→ **Your instructions**: From the listing below, extract each line containing the string "sidebar".

→ **Material for this exercise**:

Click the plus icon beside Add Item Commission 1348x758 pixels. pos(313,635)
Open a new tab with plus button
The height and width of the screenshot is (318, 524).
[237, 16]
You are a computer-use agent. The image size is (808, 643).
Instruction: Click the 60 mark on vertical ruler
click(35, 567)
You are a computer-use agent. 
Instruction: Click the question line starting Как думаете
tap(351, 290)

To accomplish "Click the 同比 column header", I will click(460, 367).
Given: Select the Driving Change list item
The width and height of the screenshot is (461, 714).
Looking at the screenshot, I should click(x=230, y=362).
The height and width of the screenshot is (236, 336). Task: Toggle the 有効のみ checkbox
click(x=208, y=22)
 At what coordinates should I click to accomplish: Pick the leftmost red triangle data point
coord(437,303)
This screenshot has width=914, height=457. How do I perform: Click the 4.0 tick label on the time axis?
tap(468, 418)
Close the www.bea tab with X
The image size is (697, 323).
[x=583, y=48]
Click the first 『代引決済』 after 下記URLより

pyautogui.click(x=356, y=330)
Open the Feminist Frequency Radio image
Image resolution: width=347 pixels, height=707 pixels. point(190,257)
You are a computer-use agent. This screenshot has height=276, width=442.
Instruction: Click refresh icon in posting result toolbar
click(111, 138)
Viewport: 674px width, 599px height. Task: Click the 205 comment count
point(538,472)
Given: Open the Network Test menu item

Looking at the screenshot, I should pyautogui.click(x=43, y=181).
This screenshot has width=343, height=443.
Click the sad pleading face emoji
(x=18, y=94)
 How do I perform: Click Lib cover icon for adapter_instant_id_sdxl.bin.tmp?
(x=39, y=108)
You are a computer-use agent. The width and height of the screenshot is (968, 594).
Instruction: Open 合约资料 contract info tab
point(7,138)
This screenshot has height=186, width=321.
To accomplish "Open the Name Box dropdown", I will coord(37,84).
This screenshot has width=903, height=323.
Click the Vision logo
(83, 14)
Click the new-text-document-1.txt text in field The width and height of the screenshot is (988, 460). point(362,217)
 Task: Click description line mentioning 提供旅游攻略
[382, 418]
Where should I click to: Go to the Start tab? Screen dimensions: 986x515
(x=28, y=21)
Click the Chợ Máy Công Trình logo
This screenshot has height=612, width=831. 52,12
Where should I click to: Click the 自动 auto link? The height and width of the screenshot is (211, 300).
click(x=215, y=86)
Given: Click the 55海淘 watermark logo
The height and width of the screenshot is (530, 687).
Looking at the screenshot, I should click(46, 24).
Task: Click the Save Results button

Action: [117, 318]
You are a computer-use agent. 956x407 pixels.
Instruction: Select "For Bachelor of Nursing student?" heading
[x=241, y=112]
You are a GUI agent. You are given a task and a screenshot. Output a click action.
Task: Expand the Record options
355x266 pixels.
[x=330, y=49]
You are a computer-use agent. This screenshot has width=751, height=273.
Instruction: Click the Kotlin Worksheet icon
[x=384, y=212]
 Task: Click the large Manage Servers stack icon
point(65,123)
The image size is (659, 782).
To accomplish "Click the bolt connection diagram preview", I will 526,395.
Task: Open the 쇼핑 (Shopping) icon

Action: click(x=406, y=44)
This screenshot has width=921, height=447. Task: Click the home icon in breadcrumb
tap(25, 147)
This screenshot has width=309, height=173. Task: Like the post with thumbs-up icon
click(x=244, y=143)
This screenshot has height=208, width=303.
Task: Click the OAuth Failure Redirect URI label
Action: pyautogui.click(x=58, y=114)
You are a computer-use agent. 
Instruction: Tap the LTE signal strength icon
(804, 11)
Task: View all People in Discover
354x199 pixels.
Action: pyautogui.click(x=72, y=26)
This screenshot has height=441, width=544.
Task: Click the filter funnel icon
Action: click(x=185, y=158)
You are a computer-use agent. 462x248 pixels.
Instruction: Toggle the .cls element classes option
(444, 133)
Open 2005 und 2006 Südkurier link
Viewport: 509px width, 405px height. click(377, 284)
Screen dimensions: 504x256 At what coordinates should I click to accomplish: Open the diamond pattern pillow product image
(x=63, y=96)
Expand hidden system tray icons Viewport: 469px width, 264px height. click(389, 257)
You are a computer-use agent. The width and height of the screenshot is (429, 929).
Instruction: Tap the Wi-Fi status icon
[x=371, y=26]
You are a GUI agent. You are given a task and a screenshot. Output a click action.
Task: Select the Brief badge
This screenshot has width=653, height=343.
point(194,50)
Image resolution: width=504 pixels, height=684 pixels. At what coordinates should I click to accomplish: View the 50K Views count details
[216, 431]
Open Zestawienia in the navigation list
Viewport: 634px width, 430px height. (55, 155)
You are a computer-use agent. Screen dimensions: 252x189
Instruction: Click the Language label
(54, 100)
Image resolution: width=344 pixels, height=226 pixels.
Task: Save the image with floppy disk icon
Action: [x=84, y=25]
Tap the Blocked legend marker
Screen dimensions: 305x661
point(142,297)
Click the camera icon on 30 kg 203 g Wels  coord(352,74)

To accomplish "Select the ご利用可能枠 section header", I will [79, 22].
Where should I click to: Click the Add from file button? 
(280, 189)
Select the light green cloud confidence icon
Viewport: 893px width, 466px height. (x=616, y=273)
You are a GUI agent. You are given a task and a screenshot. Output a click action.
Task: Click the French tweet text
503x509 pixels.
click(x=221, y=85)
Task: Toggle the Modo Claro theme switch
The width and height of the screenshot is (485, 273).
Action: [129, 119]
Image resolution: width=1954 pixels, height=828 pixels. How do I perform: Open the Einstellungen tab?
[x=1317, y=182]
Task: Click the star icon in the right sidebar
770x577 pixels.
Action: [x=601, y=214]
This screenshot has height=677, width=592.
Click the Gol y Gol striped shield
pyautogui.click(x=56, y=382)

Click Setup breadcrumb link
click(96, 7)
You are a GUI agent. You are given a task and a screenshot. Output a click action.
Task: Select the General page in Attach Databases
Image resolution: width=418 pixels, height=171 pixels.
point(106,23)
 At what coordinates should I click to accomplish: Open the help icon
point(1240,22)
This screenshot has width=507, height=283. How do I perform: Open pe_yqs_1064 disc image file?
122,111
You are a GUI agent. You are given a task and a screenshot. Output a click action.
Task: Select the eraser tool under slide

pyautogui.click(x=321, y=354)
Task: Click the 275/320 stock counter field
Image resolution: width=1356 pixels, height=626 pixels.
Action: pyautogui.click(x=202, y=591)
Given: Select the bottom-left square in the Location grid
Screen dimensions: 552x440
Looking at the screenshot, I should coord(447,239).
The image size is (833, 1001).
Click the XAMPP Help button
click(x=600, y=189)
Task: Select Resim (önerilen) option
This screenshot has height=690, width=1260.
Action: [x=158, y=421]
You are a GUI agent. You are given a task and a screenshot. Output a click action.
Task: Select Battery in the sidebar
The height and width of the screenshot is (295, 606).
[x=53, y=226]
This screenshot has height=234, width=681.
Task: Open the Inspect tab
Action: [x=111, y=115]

→ **Answer area**:
Task: Click the star icon in the right sidebar
Task: Select Battery in the sidebar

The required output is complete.